begin Source data

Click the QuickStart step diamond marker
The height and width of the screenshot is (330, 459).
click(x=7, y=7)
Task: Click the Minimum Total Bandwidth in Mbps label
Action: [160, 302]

end Source data

*Problem requirements:* Change "marker" to "icon" throughout the items above, keeping every other part the same.

*The response:*
Click the QuickStart step diamond icon
The height and width of the screenshot is (330, 459).
click(x=7, y=7)
Task: Click the Minimum Total Bandwidth in Mbps label
Action: [160, 302]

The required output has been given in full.